E a agricultura brasileira continua operando com sementes transgênicas. E mesmo depois das denúncias globais de tragédias resultantes dessa ação criminosa à humanos e ao meio ambiente,o governo brasileiro,continua se fazendo de cego e surdo quanto a isso,e nada faz.

Só restando agora,uma ação popular global,como o Dia-D,para por um fim nessa aberração,pois os governos estão vendidos e capitulados diante do capital agressivo das multinacionais produtoras dos agrotóxicos e sementes geneticamente modificadas,que tem como objetivo, nos exterminar da face da Terra.

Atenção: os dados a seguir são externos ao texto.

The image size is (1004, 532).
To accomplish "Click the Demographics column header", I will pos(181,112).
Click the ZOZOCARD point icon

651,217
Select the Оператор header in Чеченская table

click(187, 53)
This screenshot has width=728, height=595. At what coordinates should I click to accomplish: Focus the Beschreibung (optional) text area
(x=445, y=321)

As manifestações populares que ora acontecem,em protesto contra à Copa do Mundo,precisam com urgência se espalharem para as áreas rurais,principalmente,nas áreas de operação de manipulação de agrotóxicos e sementes transgênicas.

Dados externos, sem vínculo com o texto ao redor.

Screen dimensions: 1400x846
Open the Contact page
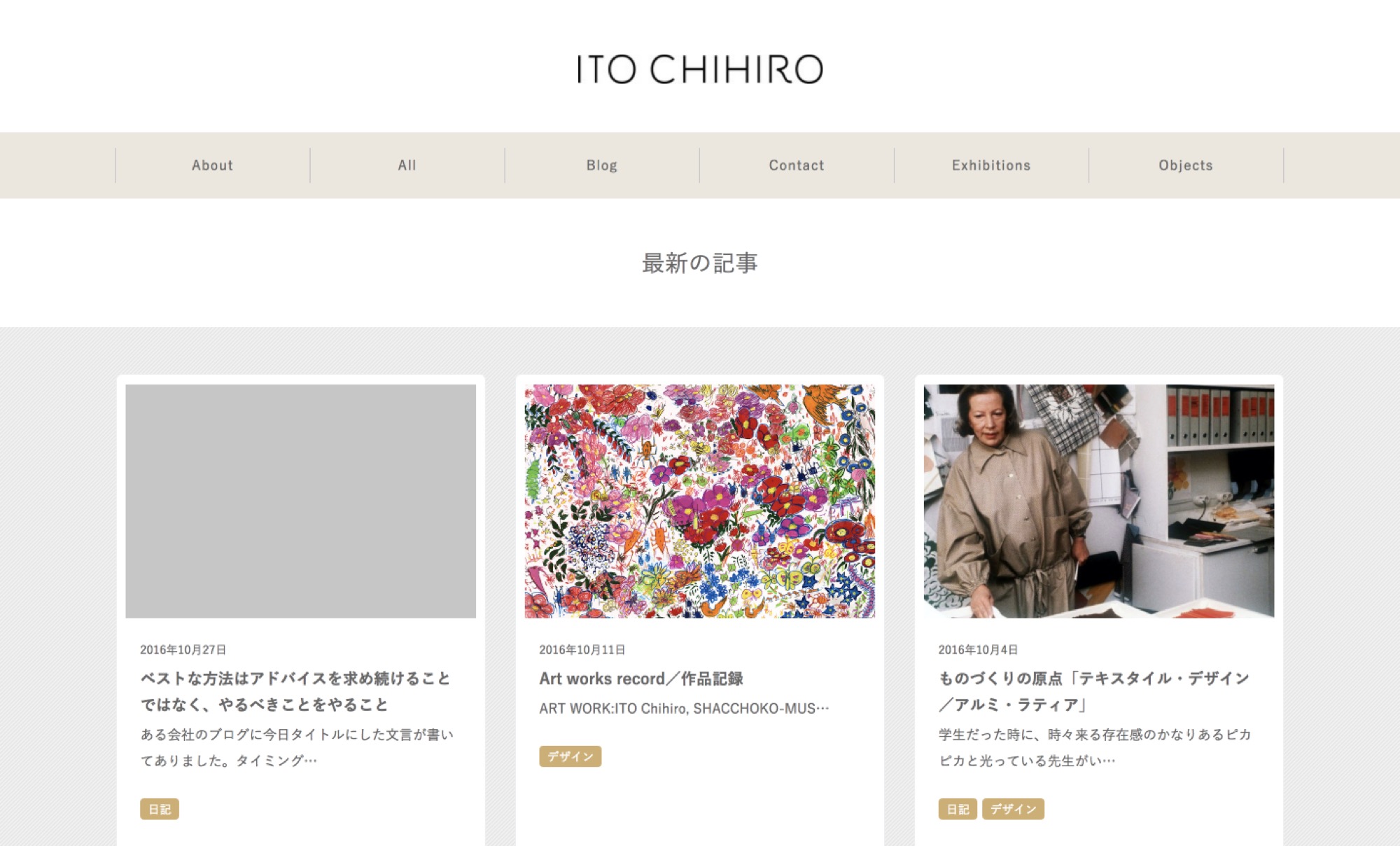pos(797,165)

Talvez haja resposta violenta dos fazendeiros e outros agricultores proprietários de terras,ao clamor do povo,ao pedir a interrupção da manipulação de venenos sobre à agricultura e ao meio ambiente,mas se não morrermos por ato violento,com certeza,nos matarão com câncer.Não há saída.

O objetivo na verdade,não é a violência,pois somos todos brasileiros; ricos,ou pobres,pertencemos a uma só família politicamente nacional. O objetivo se faz necessário,pelo ato de preservação da vida como um todo.Seja humanos,seja animal,seja vegetal.

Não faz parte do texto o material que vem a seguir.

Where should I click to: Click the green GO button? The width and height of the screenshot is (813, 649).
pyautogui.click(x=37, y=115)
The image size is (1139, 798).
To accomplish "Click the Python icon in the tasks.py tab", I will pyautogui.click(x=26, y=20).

É loucura priorizar o capital em detrimento da extrema tortura imposta pelo câncer nas mais variadas idades assistidas nas instalações dos INCAs no Brasil. A visão que se tem das “vítimas” dessa agressão rural aos nossos alimentos,é como um filme de terror ao vivo.Crianças,adultos e idosos,vítimas inocentes da ganância irresponsável por riqueza e poder, literalmente tendo seus corpos devorados de dentro para fora.

É fato que se os fazendeiros e outros agricultores,que operam com agrotóxicos e sementes geneticamente modificadas,interromperem esse tipo de atividade,haverá redução em suas receitas,tornando-os menos ricos,porém continuarão ricos,onde em nada afetará o mercado de seus produtos.E o mais importante,é que se tornarão agradáveis aos olhos de Deus.

Por outro lado,se continuarem a praticarem tamanho holocausto,não resta alternativa para acreditar,que junto com as multinacionais assassinas,os objetivos não são outros que não seja o extermínio de milhões.